La scorsa settimana la morte di un ingegnere di 24 anni a Suzhou e di due medici a Xiamen ha riacceso i riflettori sulle morti per eccesso di lavoro. Un fenomeno noto sopratutto in Giappone con il nome di karoshi, ma che è ben conosciuto anche in Cina come guo lao si. Secondo alcune statistiche, sono 600mila i cinesi ad aver perso la vita per l’eccessivo carico di lavoro nel solo 2014, circa 1600 decessi al giorno. I numeri rivelano che i soggetti più a rischio sono i «colletti bianchi»; giornalisti, impiegati nell’industria IT, della pubblicità e dell’assistenza medica.

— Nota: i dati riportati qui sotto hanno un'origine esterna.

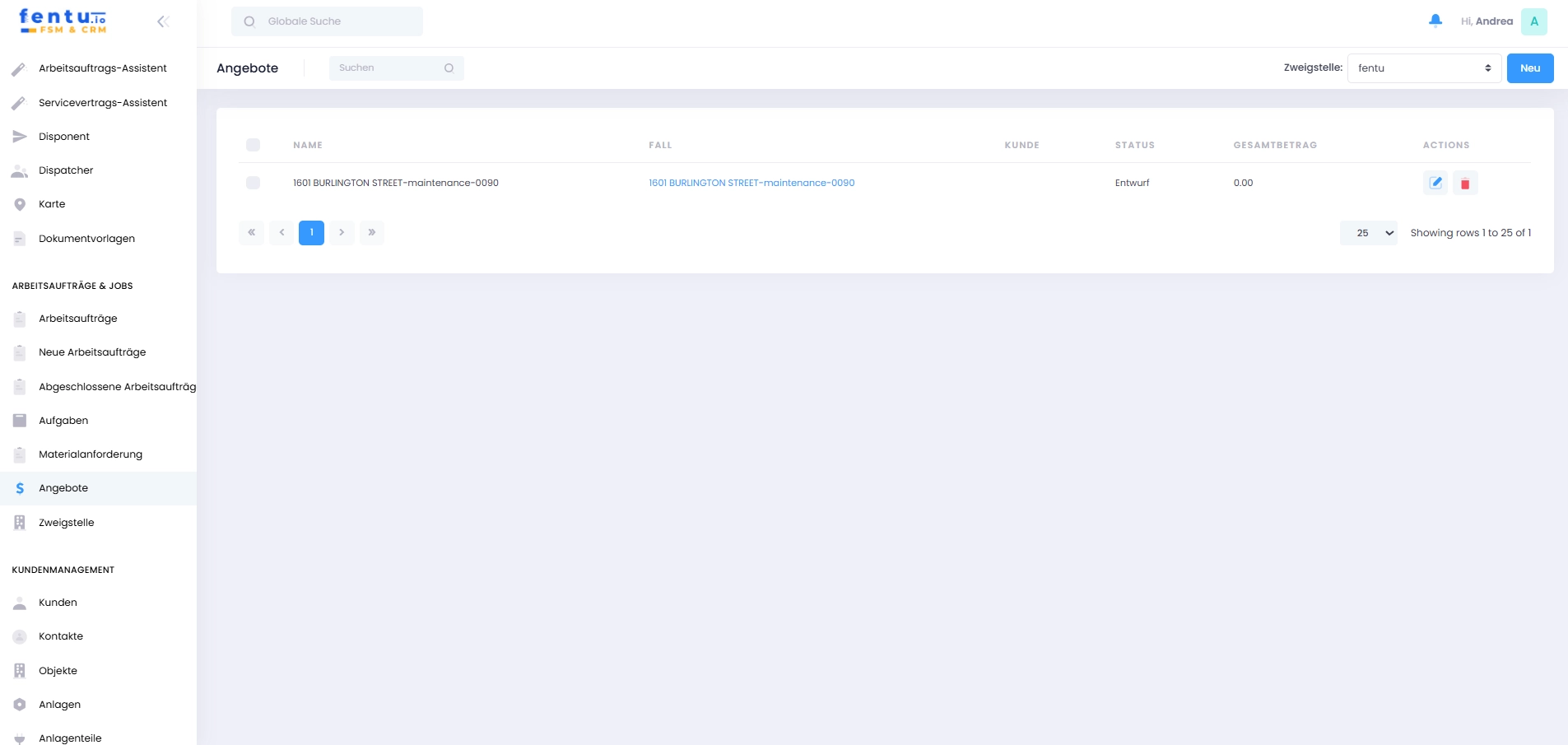
Task: Click the edit pencil icon for the quote
Action: pyautogui.click(x=1435, y=183)
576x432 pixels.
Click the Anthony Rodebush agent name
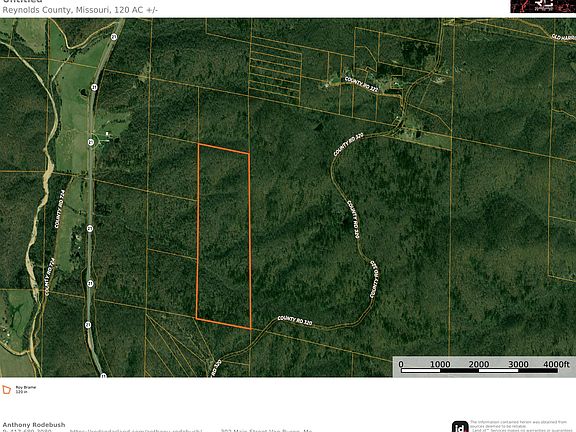[34, 425]
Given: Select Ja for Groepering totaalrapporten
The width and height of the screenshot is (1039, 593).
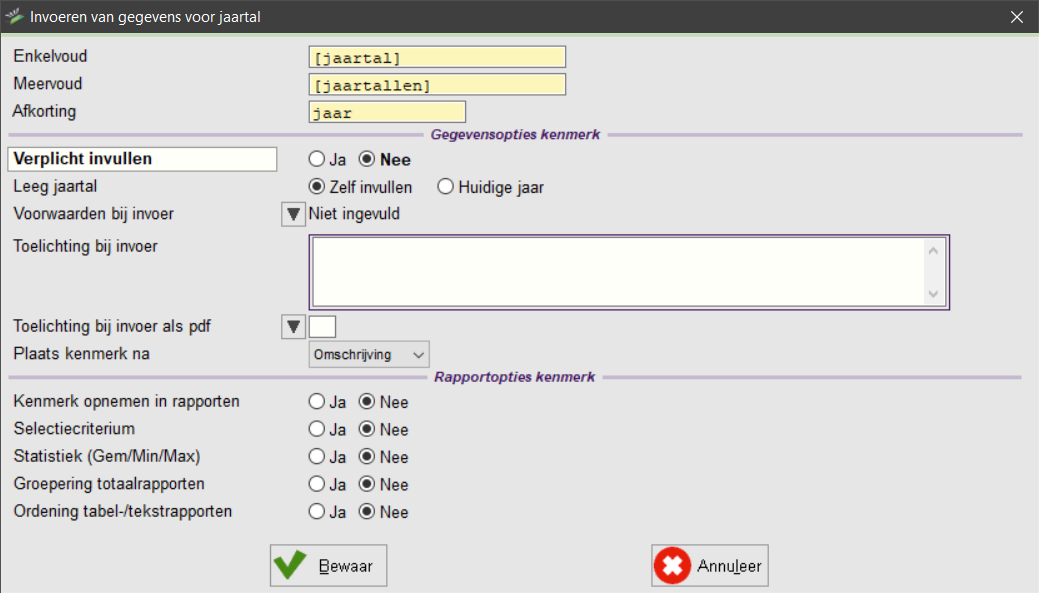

Unicef: un giovane filippino su quattro subisce violenze

Secondo un rapporto pubblicato la scorsa settimana, i maltrattamenti avvengono perlopiù in famiglia e coinvolgono sopratutto soggetti di sesso maschile in un’età compresa tra i 13 e i 17 anni. Il resoconto della ricerca condotta lo scorso anno era stato anticipato da un altro dato sconfortante. Stando all’agenzia internazionale, le Filippine sarebbero anche «l’epicentro globale del commercio degli abusi sessuali in streaming». Chat e social media vengono sfruttati dai trafficanti per offrire prestazioni sessuali online, un mercato che coinvolge decine di migliaia di bambini filippini. Negli slum di Manila spesso la pratica viene avvallata dalle famiglie più povere in cambio di un compenso monetario di 150 pesos, l’equivalente di 3 dollari.